YOUR OBJECTIVE: Please change "coordinates" to "position" in the lines of the material starting with the line containing "Describe the element" and going on through the end of the material, keeping everything else the same. Leave the pictures out of your answer.

[[ RECORDS, beginning ]]

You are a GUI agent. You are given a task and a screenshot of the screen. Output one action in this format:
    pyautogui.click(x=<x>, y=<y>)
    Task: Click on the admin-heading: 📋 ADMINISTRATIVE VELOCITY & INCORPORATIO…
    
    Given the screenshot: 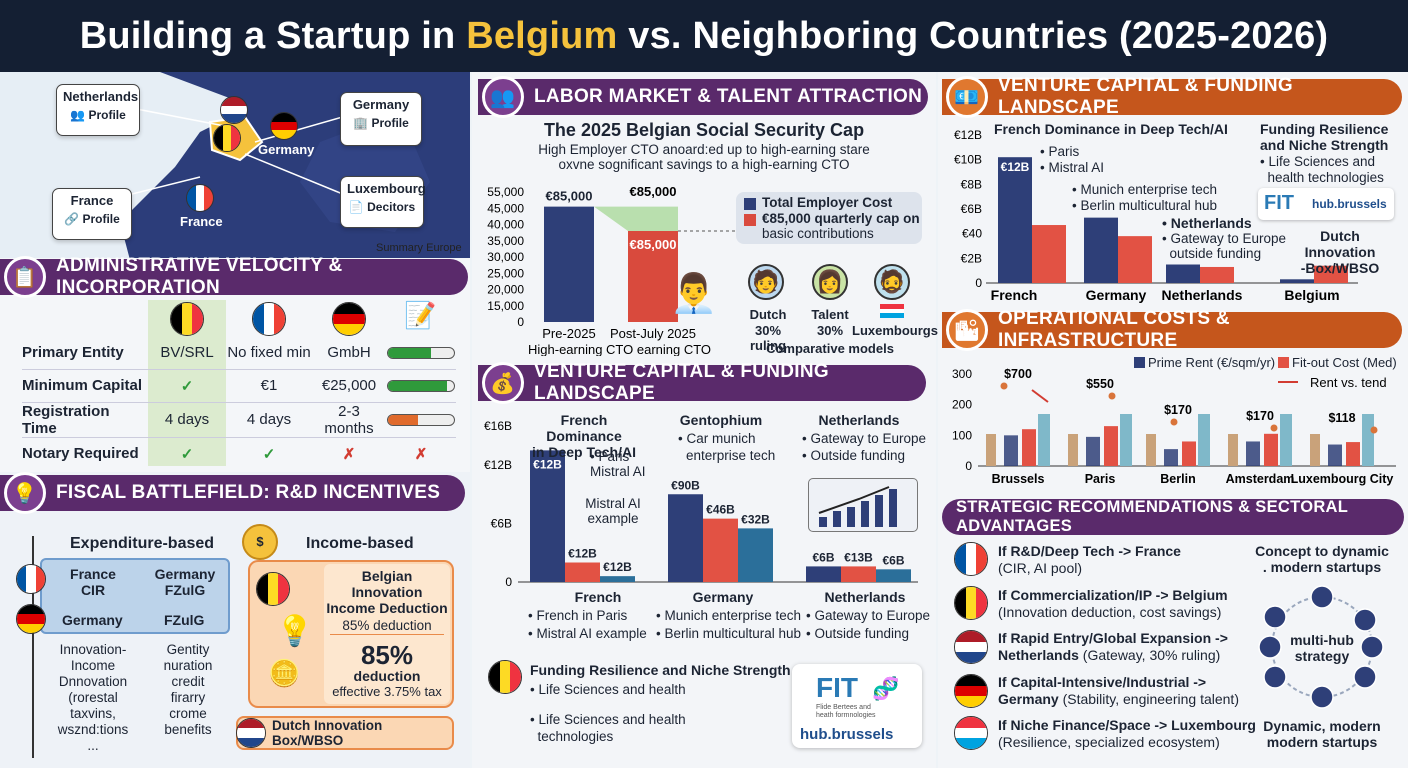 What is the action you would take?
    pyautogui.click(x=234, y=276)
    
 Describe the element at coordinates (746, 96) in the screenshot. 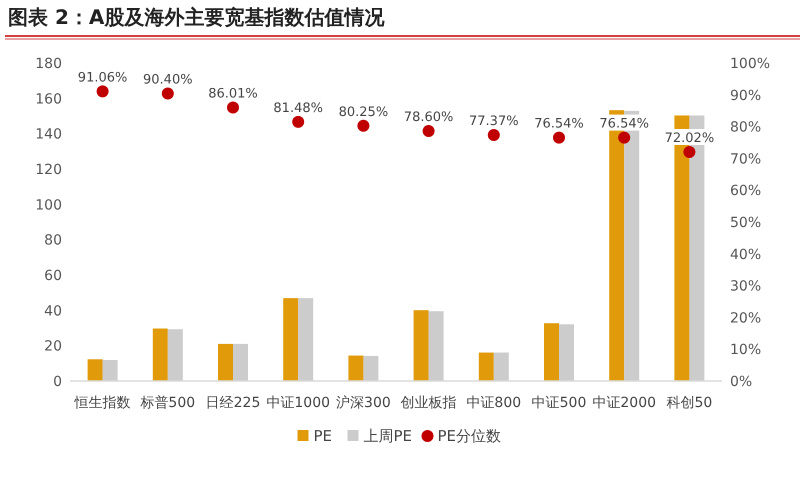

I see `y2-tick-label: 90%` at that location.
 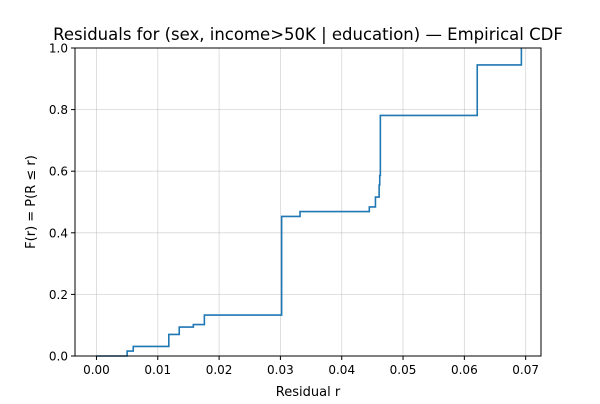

[[ RECORDS, end ]]

ANSWER BOX:
 Describe the element at position (746, 96) in the screenshot. 

I see `y2-tick-label: 90%` at that location.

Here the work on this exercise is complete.